In the fight for fantasy sports primacy, DraftKings and FanDuel, the majority market-share leaders in the “daily” variety, resemble each other more and more—but they are also starting to resemble the long-established “season-long” fantasy providers.

DraftKings on August 12 announced a new feature, Leagues, that makes it easier for users to set up private groups with their friends and create recurring contests. The option to create a contest and invite friends existed on the platform before, but as cofounder and COO Paul Liberman acknowledges, “It was buried, and really difficult to use.”

DraftKings users, Liberman tells Yahoo Finance, frequently submitted feedback that the feature was clunky and left a lot to be desired.

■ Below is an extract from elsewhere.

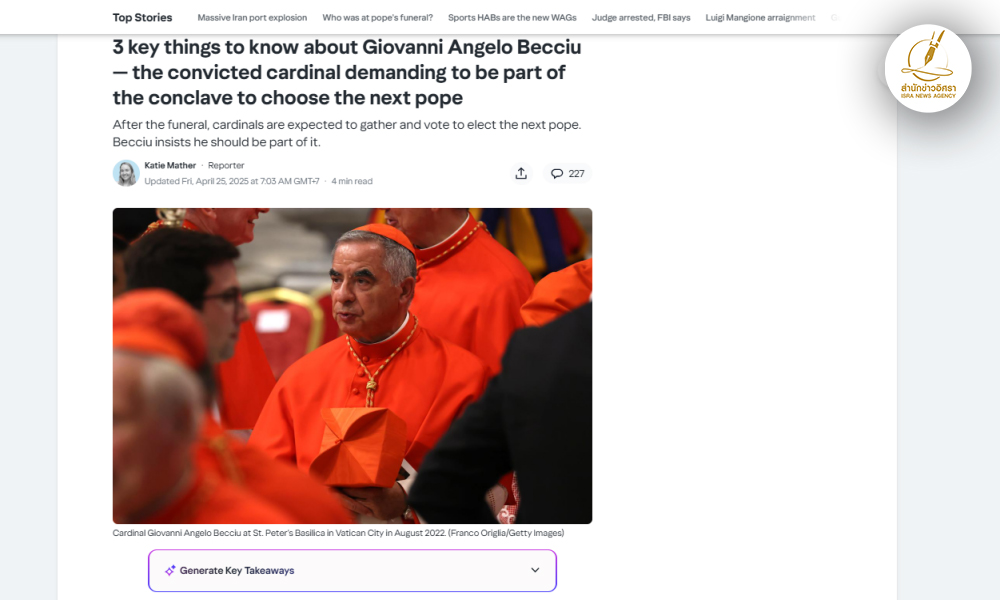Click the Cardinal Becciu article photo
1000x600 pixels.
[x=352, y=366]
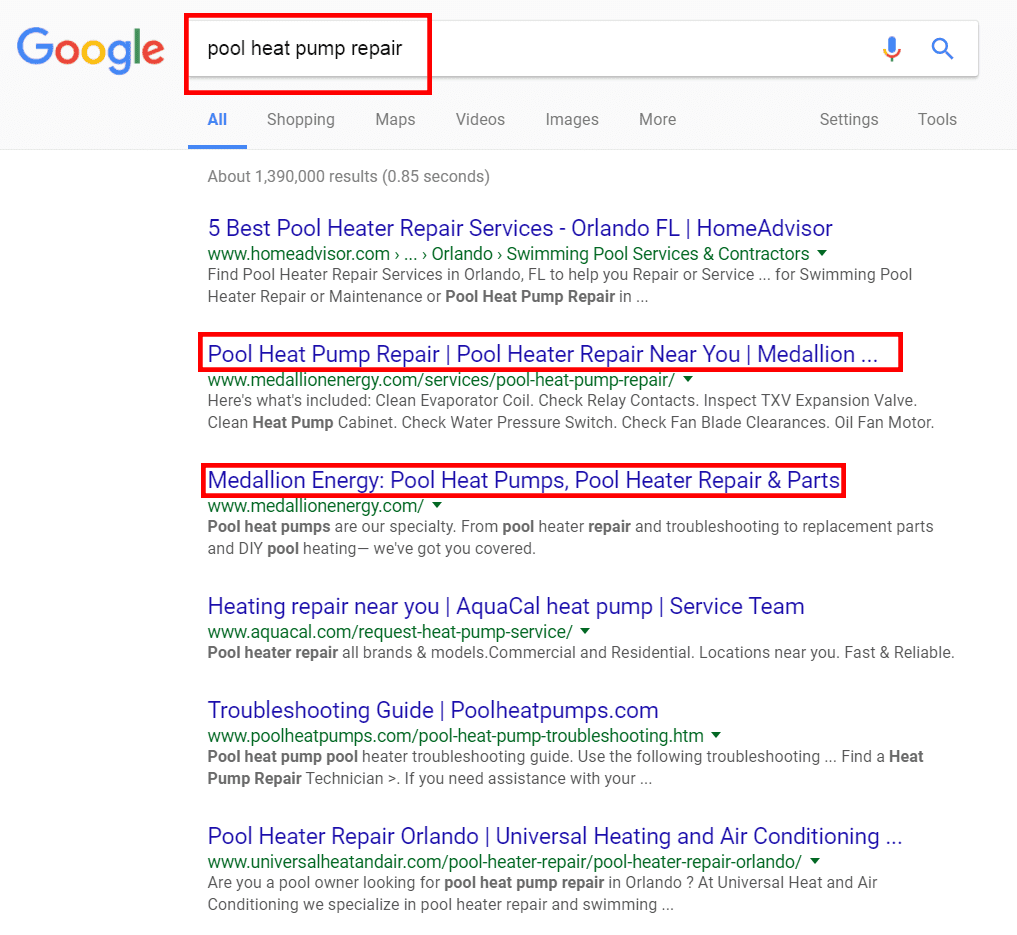
Task: Switch to the Images results tab
Action: (x=571, y=119)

A promo video for the new feature teases: “Want to run it all season long? You got it.” It may sound strange, at first, to hear the phrase “season long” in any marketing materials for DraftKings, which made its bones as a daily fantasy sports provider, offering a weekly (or more than weekly) alternative to traditional “season-long” fantasy sports, in which friends conduct a single draft at the beginning of the football season and keep that team for the length of the season.

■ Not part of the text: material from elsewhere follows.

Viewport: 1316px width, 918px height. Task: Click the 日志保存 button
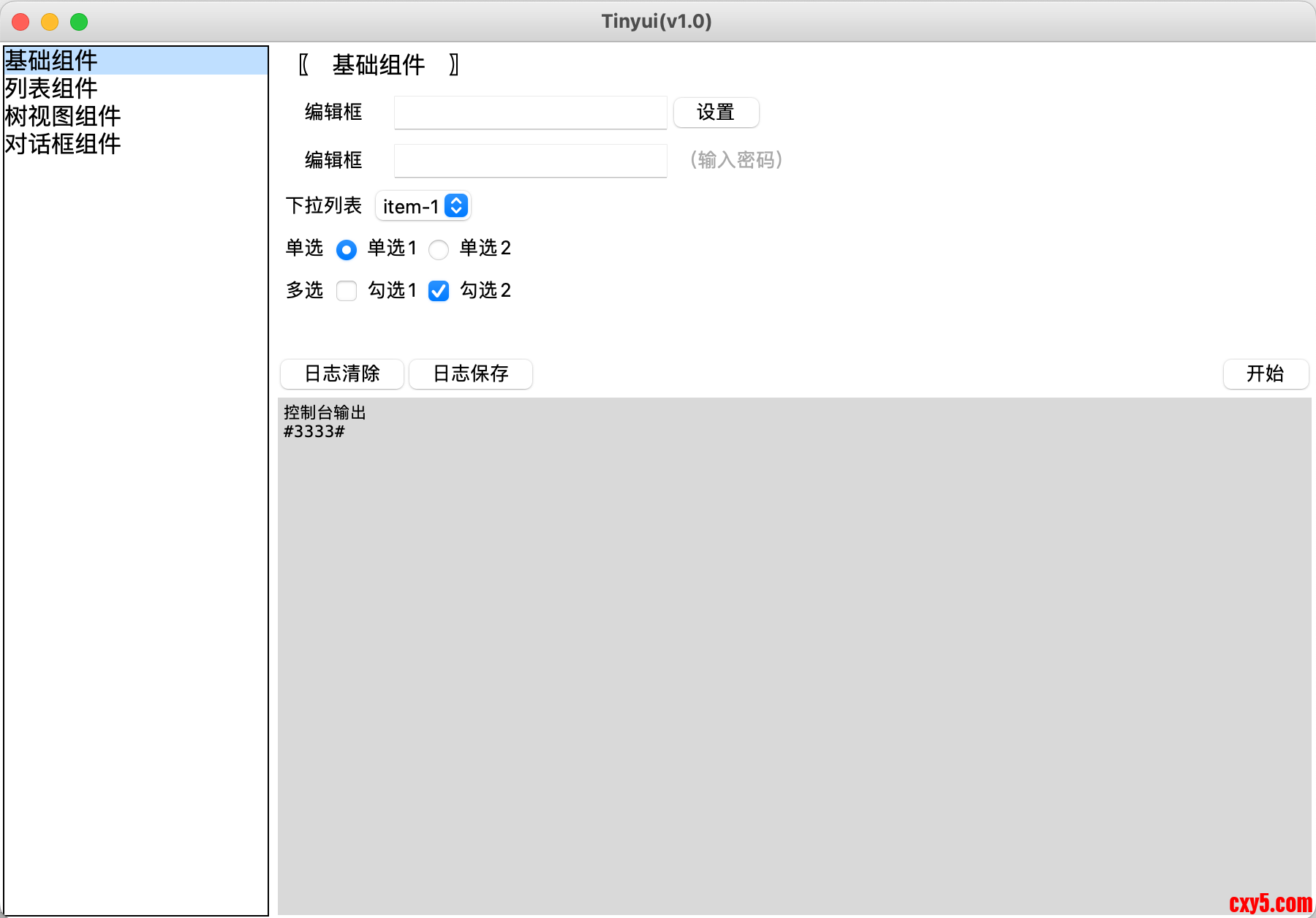pos(471,374)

An animation from the DraftKings Leagues promo
An animation from the DraftKings Leagues promo

But make no mistake: This is DraftKings dipping a toe into the season-long market. The structure is still “daily,” but the ability to create a league, and name it (as you would with a season-long league), and invite specific friends (as you would with season-long), and monitor a leaderboard that lasts all season (as happens with season-long), is all part of a foray into the much larger season-long market.

And FanDuel beat them to it, announcing the same kind of feature on August 1. FanDuel’s is called Friends Mode, it was announced as part of a larger rebrand, and it gives users the ability to play against a single group of friends all season long.

DraftKings Leagues launch on Tuesday, while FanDuel Friend Mode does not launch until the NFL season begins.

FanDuel, in its announcement, did not shy away from the association with season-long fantasy, calling its new feature “a new way to play season-long fantasy.”

DraftKings is being a little more cagey. “I think ultimately we are trying to create a complementary product to season-long,” Liberman says. “I think the functionality and the providers in season-long are kind of ingrained. We want to be something that people also do, in addition to season-long. We want to expand on season-long, make it more fun, more social, but at the end of the day, people have their season-long leagues they’ve been doing for 20 years, they like the draft experience, the snake draft, and they’re going to keep doing that on other platforms. We’re not trying to compete with those.”